It seems like a problem with your overlay network (dtr-ol), although the “invalid_grant” would imply that the auth credentials are invalid (although possibly again because of the flakey overlay). In order to salvage the deployment, you may want to use the DTR bootstrapper directly to do a “remove” and then a “join” of the node.


(Mark Henwood) #3

Thanks @pdevine. I have managed to sort out the overlay problem but now having trouble recreating the dtr node/joining the rest of them. I’ve cobbled my restart script out of the bits of the ‘user-data’ CloudInit script which gets run at creation. It now fails at the ‘dtr join’ phase with the following:

DEBU[0019] Connected to etcd
DEBU[0019] client = &{%!q(*client.httpClusterClient=&{0x6369c0 [{https  <nil> dtr-etcd-000000000001.dtr-ol:2379    }] 0 <nil> {{0 0} 0 0 0 0} 0xc820442960})}
ERRO[0019] Couldn't join cluster: etcdserver: peerURL exists
ERRO[0019] Error joining cluster: etcdserver: peerURL exists
FATA[0019] etcdserver: peerURL exists
DEBU[0024] Deleting container ef9d538a39c7545f5f2afab980905644fb95fdf34ebf2e2983eb9d90e36c5d67
DEBU[0025] Deleting container ef9d538a39c7545f5f2afab980905644fb95fdf34ebf2e2983eb9d90e36c5d67
DEBU[0025] Failed to remove container: Error response from daemon: Container ef9d538a39c7545f5f2afab980905644fb95fdf34ebf2e2983eb9d90e36c5d67 not found
DEBU[0025] Ignored error Error response from daemon: Container ef9d538a39c7545f5f2afab980905644fb95fdf34ebf2e2983eb9d90e36c5d67 not found...
FATA[0025] Phase 2 returned non-zero status: 1

It sounds from your post like there is a better bootstrapper to use than my hackabout script. Can you point me in the direction of docs? Thank you.


(Patrick Devine) #4

@mhenwood you can find the docs here. Substitute “remove” for “install” in the bootstrap command. You’ll need to know the replica ID of the bad installation, and it will prompt you for a healthy replica. The command should look something like:

$ docker run -it --rm docker/dtr remove --ucp-url <location of ucp> --ucp-username admin --ucp-password <password> --ucp-ca "$(cat ucp-ca.pem)"

You can get the ucp-ca.pem file by doing:

$ curl -k https://$UCP_HOST/ca > ucp-ca.pem

Or, alternatively, just use the --ucp-insecure-tls flag.
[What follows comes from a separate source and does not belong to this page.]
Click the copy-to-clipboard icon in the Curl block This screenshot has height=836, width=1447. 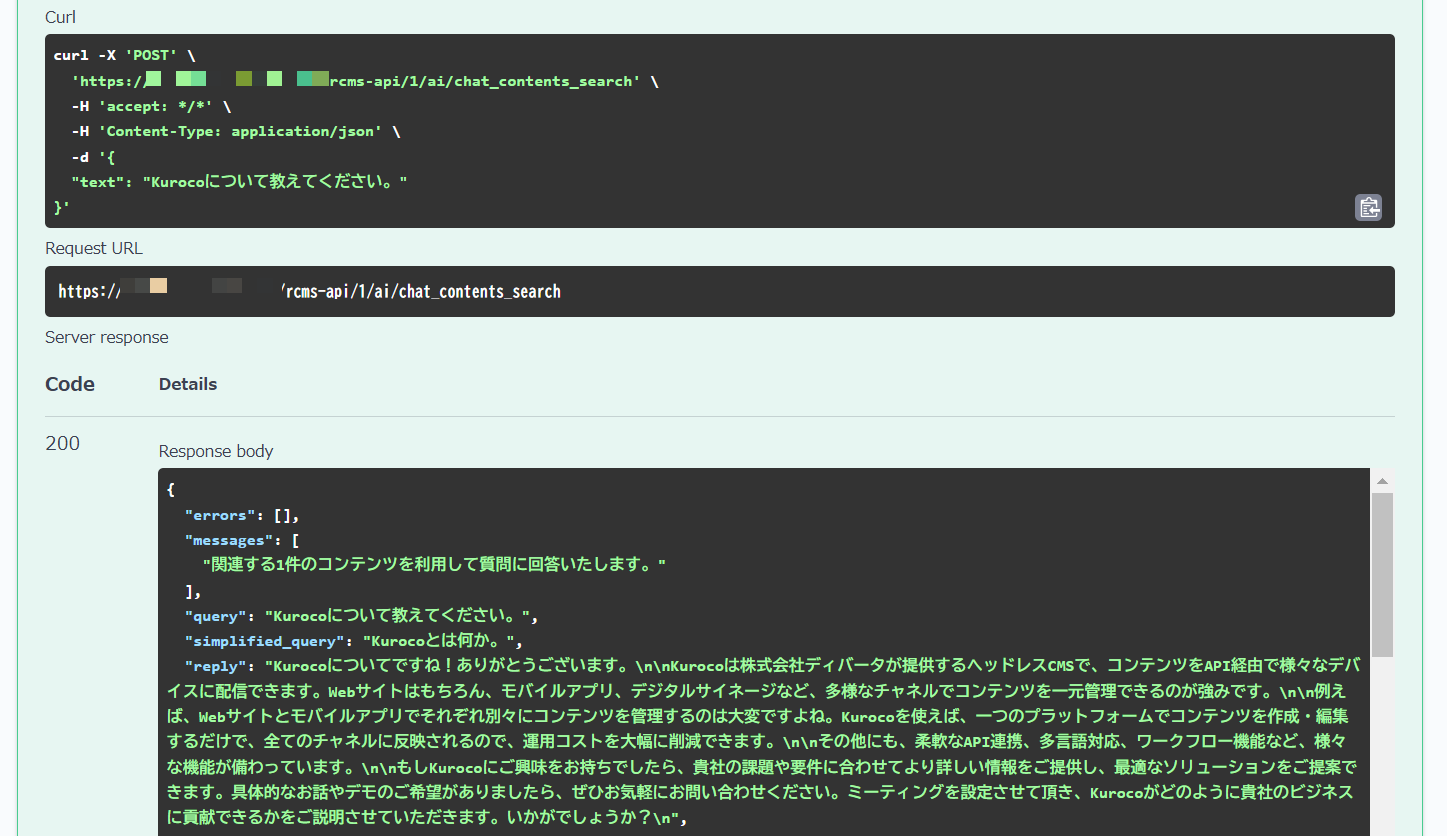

The bootstrapper will prompt you for both the replica ID you want to remove, as well as a healthy replica that it can connect to.


(Mark Henwood) #5

Unfortunately @pdevine when I run the remove, this is what I get:

INFO[0000] Beginning Docker Trusted Registry replica remove
INFO[0000] Validating UCP cert
INFO[0000] UCP cert validation successful
INFO[0001] This cluster contains the replicas: 000000000002 000000000001 
Choose a replica to remove [000000000002]:

Sadly it’s on replica 3 that the problems are occurring; it’s the addition of 000000000003 which is failing with the etcd error peerUrl exists, and that replica is apparently not in the cluster.

UPDATE
Currently scouring the ‘high availability DTR architecture’ docs for clues.


(Mark Henwood) #6

FURTHER UPDATE: Removing all the old Docker volumes cleared the ‘peerURL exists’ problem. Performing a full --fresh-install on the UCP node join followed by a DTR replica join has brought up the DTR containers successfully on the 3rd replica node for the first time ever (certain error messages notwithstanding)
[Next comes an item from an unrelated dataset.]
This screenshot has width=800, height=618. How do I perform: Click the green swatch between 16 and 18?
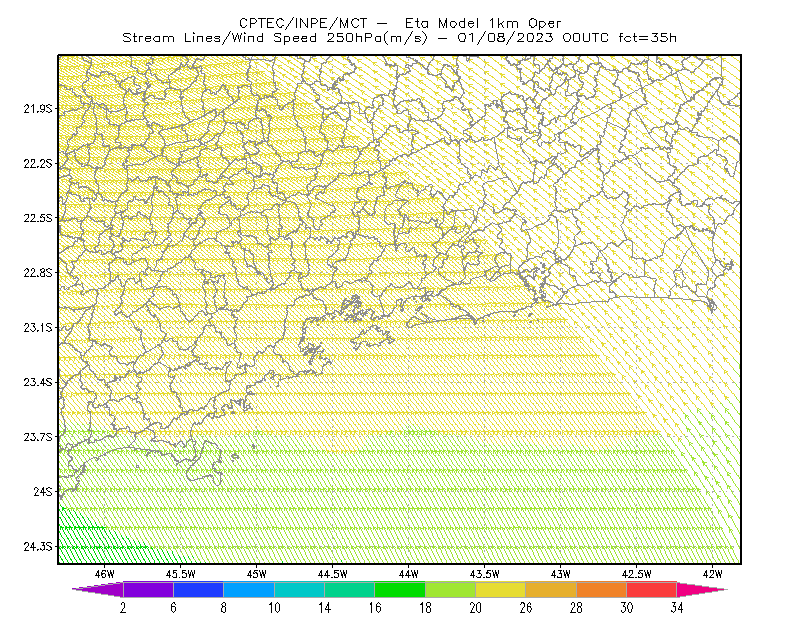tap(400, 589)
However, now, when I try a docker push from my local machine, it still ends in error “blob upload unknown”. So I am kind of back where I started.


(Patrick Devine) #7

@mhenwood What are you using for the storage backend? Also, is there a load balancer in front of this? Is it possible the load balancer is configured incorrectly?


(Mark Henwood) #8

Hi @pdevine. For this error I was using ‘local file’ storage. I switched to S3 backend and got instead 500 errors.
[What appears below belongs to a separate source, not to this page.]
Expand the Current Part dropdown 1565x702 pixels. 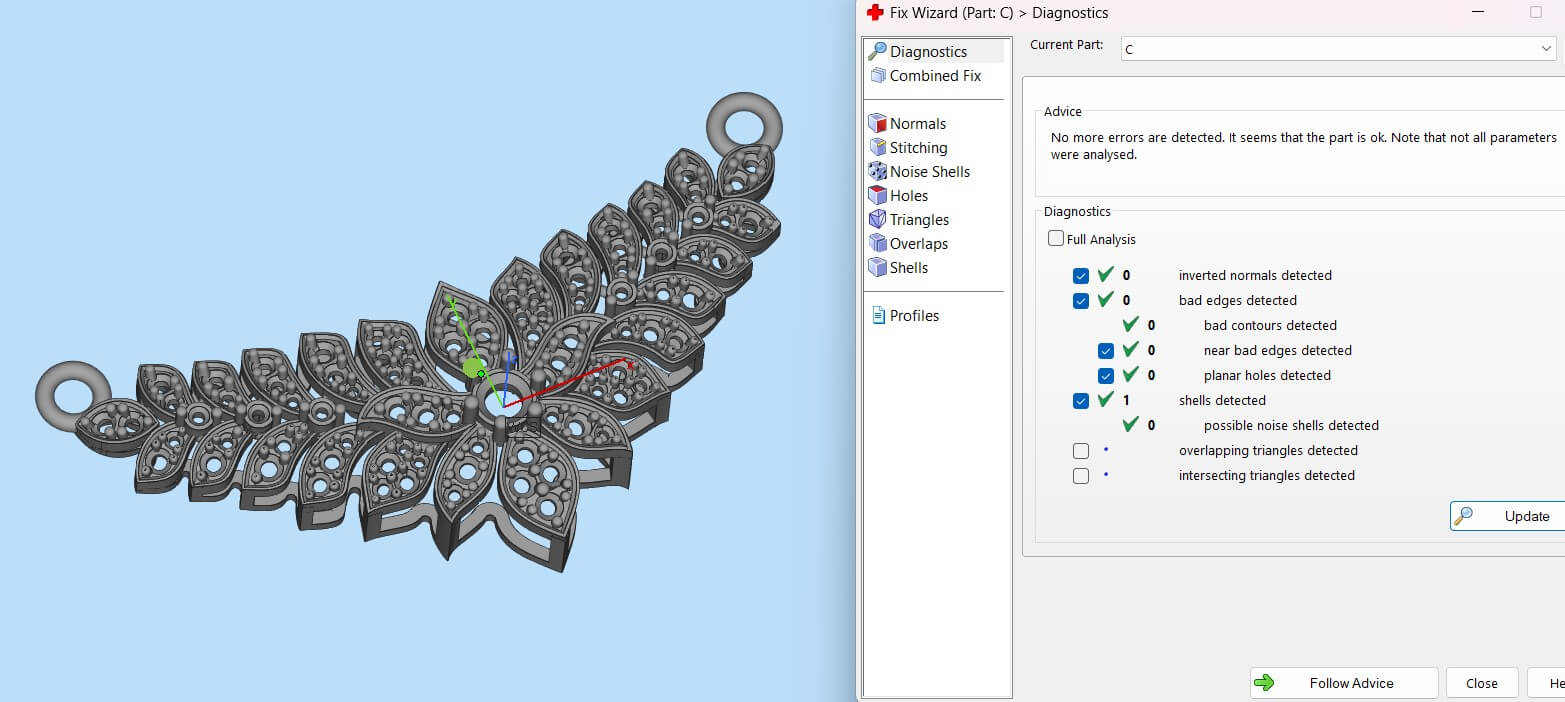coord(1546,49)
However I have since stopped my Proof of Concept investigations for the use of DDC because it has proved very time consuming trying to figure out my various errors.

Thank you for your help.


(Patrick Devine) #9

@mhenwood Bummer. We’re really trying to make it easier to setup and configure, but there are a lot of tricky concepts. If you’ve got some time I’d love to hear about some of the things which were unintuitive or didn’t work.


(Mark Henwood) #10

I kept a little list of things which weren’t going well. If you send me
your email address I will happily ail it over.